22 November 2025 | Case Study
The Challenge: A public health authority required a new specialised care facility to replace ageing infrastructure that was no longer fit for purpose. The project capital requirement exceeded the authority’s direct borrowing capacity, necessitating a PPP. However, the authority had limited internal experience with private finance procurement. They needed a partner to structure a transaction that would attract competitive private investment while strictly protecting the public interest and ensuring clinical services would not be disrupted during the transition.
How Sartori Helped: Sartori was appointed as the lead commercial and transaction advisor. We worked with the authority to define a robust output specification that focused on performance outcomes rather than prescriptive inputs. Our team structured a “Design-Build-Finance-Maintain” contract that transferred construction and long-term maintenance risk to the private partner. We managed the entire competitive dialogue process, evaluating bids on price and the resilience of the proposed facility management model. Crucially, we introduced a flexible payment mechanism that allowed the authority to penalise the operator for unavailability of critical clinical zones, ensuring operational standards remained the priority.

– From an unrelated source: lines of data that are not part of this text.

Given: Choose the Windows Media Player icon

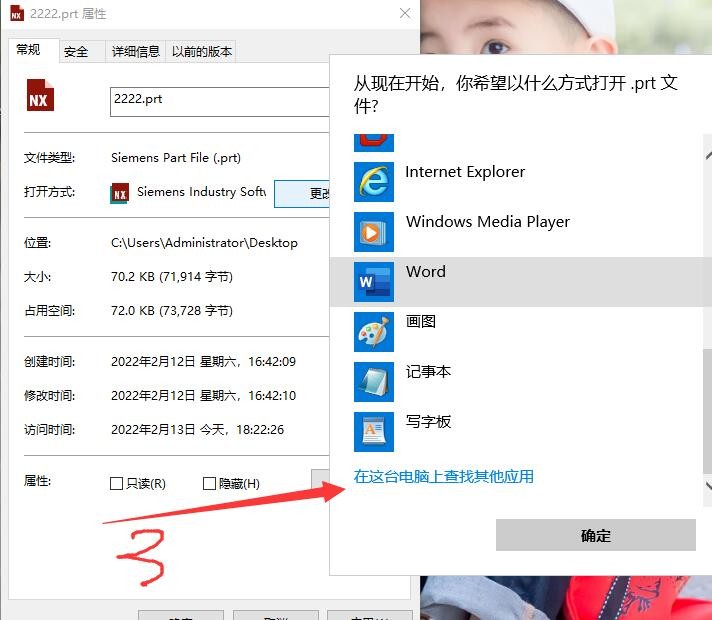Looking at the screenshot, I should point(374,231).
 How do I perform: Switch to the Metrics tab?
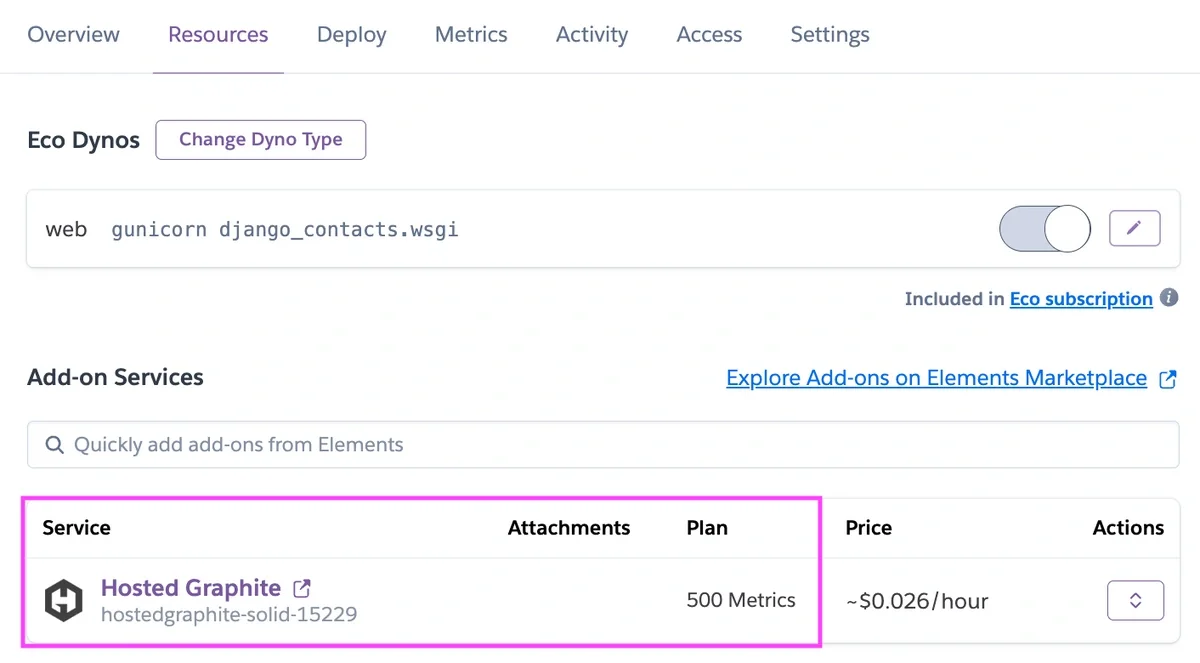471,35
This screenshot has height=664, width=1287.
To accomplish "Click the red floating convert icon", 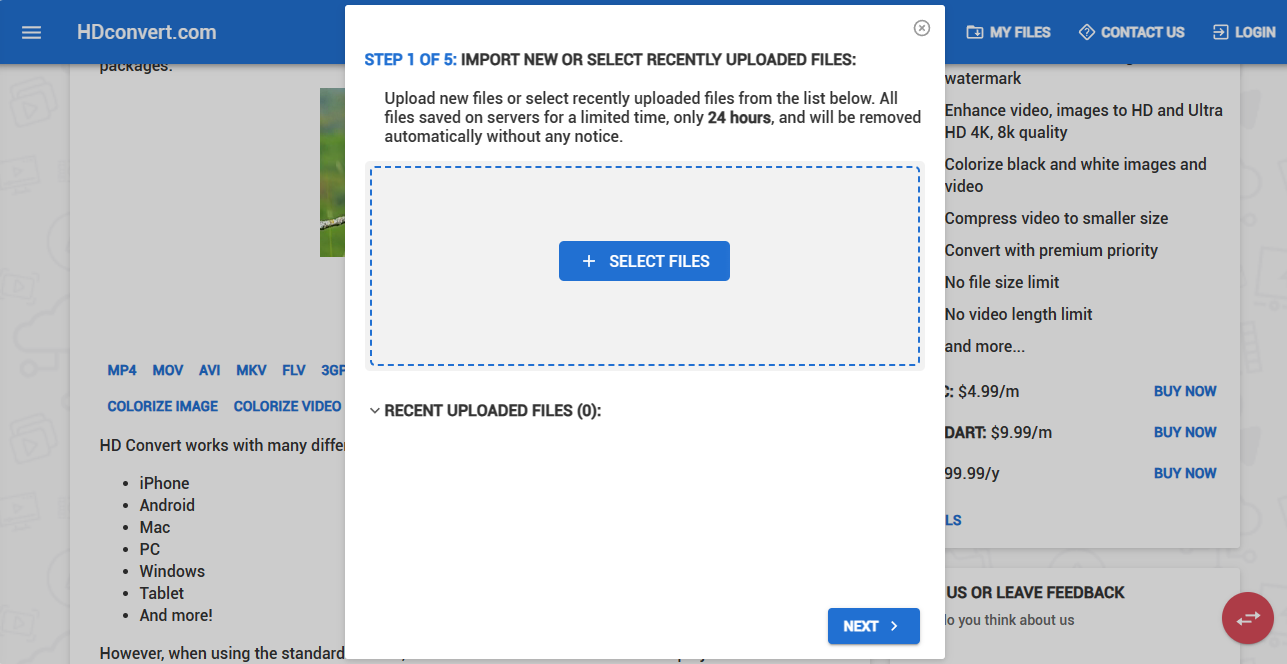I will click(x=1248, y=618).
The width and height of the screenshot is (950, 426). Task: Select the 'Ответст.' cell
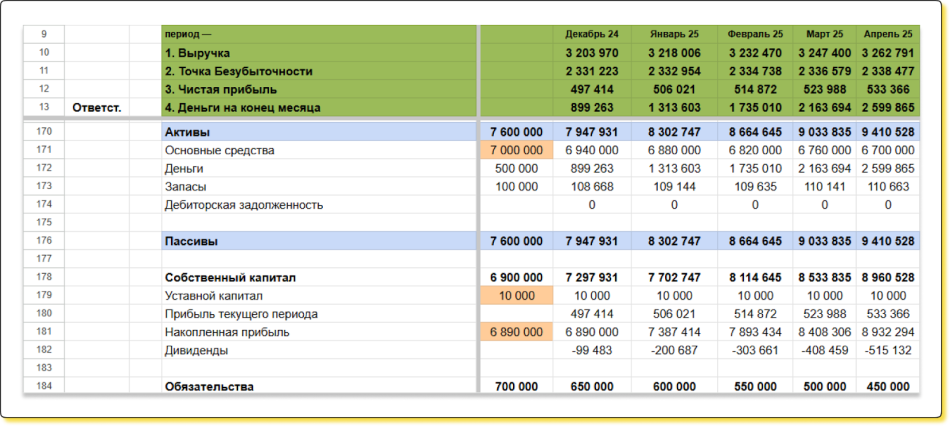(x=97, y=107)
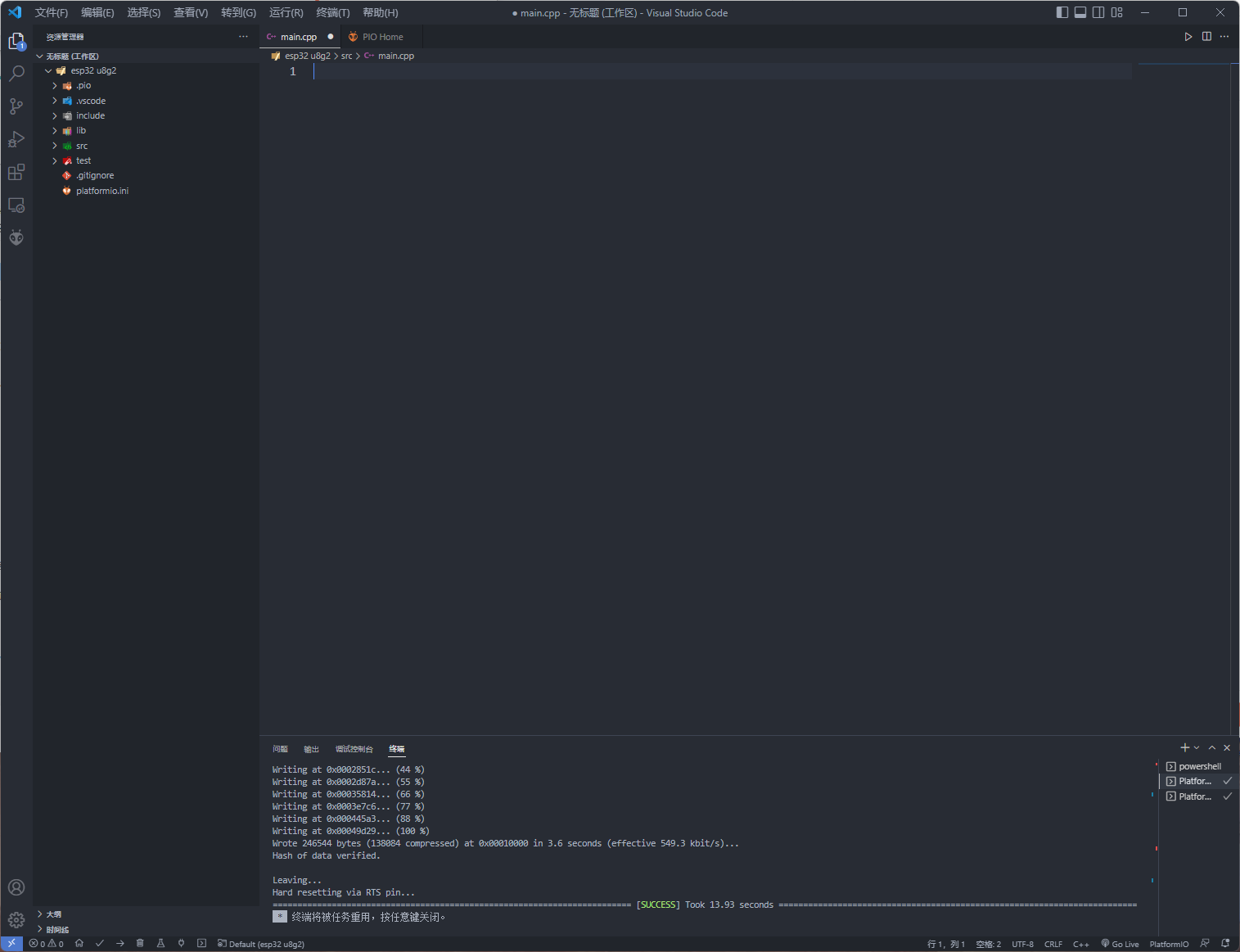Image resolution: width=1240 pixels, height=952 pixels.
Task: Toggle the secondary side bar visibility
Action: (1098, 12)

The Result: The project reached financial close three months ahead of the initial schedule, securing a fixed-price contract that was 12% below the public sector comparator. The successful consortium has commenced construction, with the risk of cost overruns fully transferred to the private sector. The authority now possesses a clear, enforceable contract that guarantees facility standards for the next 25 years, allowing their internal teams to focus entirely on clinical care rather than building maintenance.